Enfin, en 1730, Samuel Pritchard publie un ouvrage dans lequel il déclare que « les Loges sont dites de saint Jean parce que Saint Jean Baptiste, le précurseur du sauveur, traça le premier parallèle à l’Evangile ».
En 1736, avançant une autre hypothèse, le chevalier écossais Andrew Michael Ramsay, souvent considéré comme le père de l’écossisme maçonnique, écrit que les Loges prirent le nom de Loges de saint Jean car l’ordre maçonnique était uni aux chevaliers de l’Ordre de Saint-Jean de Jérusalem, c’est-à-dire aux chevaliers de Malte et, indirectement, aux Templiers.
En tout état de cause, la Maçonnerie française introduisit dans ses rituels d’initiation dès 1745 le serment prêté sur l’Evangile de Saint Jean, qui doit être embrassée par l’impétrant devant les frères assemblés.
Notre Ordre tire selon toute vraisemblance ses origines d’une tradition vieille de deux millénaires. Deux ou trois décennies avant que ne naissent nos deux Saint Jean, des charpentiers, des maçons, des décorateurs de toutes sortes agrandirent le Temple de Jérusalem, à l’initiative du roi Hérode.

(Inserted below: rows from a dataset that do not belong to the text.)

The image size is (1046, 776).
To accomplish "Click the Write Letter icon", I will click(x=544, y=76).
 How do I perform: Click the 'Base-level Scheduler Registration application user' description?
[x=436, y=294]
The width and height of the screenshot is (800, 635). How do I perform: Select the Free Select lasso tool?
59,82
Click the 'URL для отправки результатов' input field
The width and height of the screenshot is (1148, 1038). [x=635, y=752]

C’est à partir de leur savoir que s’est cristallisé l’essentiel de ce qui s’est transmis ensuite aux compagnons bâtisseurs de cathédrales avant de servir de source d’inspiration et de cadre aux fondateurs de la Franc-Maçonnerie spéculative.

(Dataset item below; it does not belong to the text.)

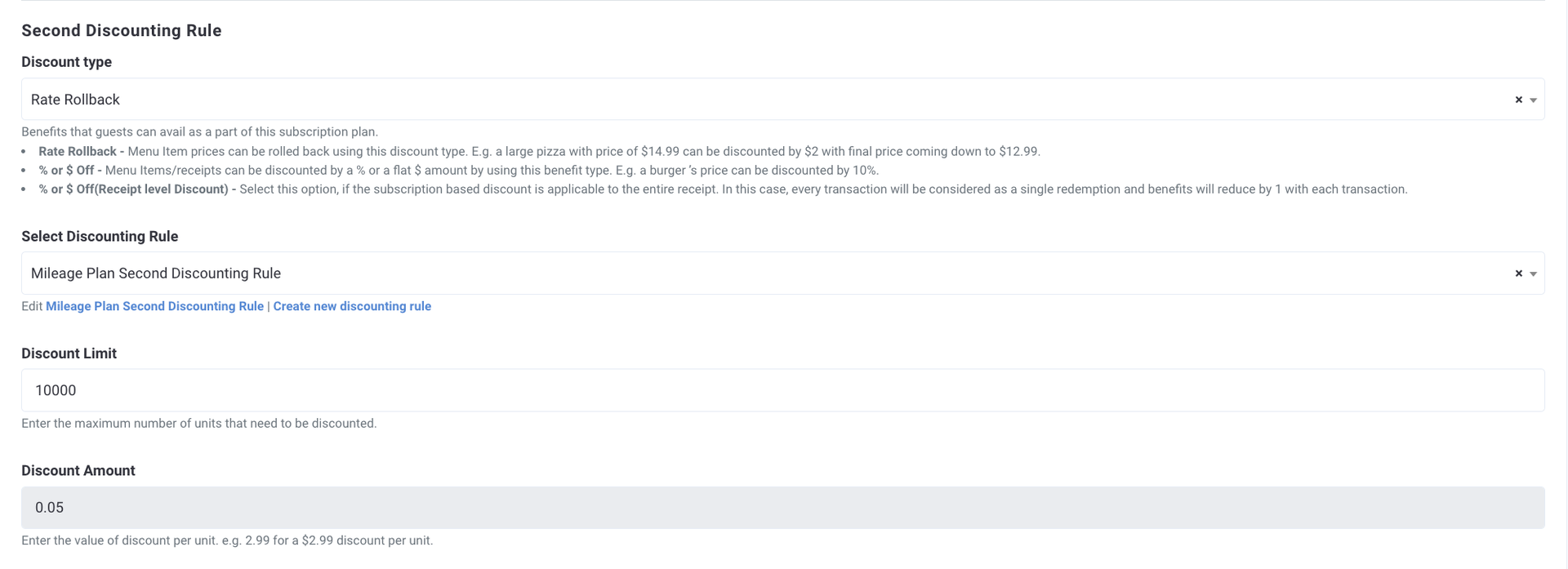Open the Discount type box showing Rate Rollback

point(782,100)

Saint-Jean le Baptiste a énoncé la valeur de la vertu, de la rigueur, du respect des autres et de soi-même.
Son disciple Saint-Jean l’Evangéliste a mis dans la bouche du Christ avec plus d’emphase qu’elle n’en avait dans l’Ancien Testament, au chapitre 19 du Lévitique, ce fondement de l’harmonie entre les hommes : « Tu aimeras ton prochain comme toi-même ».
Tel est le sens de l’héritage de Saint Jean que nous pouvons partager, au-delà de nos différences et parfois de nos divergences, ces oppositions nécessaires et fécondes comme le dit le rituel d’installation du collège des officiers de nos Loges.
Respect et Amour de l’Autre, mais aussi de soi-même, sont au cœur de l’engagement maçonnique.
Des valeurs universelles qui sont les fondements du comportement d’un Franc-Maçon de Rite Ecossais Ancien et Accepté.
Des vertus renvoyant aux éléments fondateurs qui sont le patrimoine commun de tous les Francs-maçons répandus à la surface de la Terre.
Qu’il me soit permis d’ajouter un insigne détail historique : La présence de l’Évangile de Jean est mentionné en 1737 dans la divulgation du lieutenant de police Hérault, choqué de ce qu’il considérait comme une profanation de l’Évangile : «On a este indigné de voir qu’au milieu des puérilités, des indécences et même des choses irréligieuses de cette réception, on fasse prêter serment sur l’Évangile de Saint- Jean».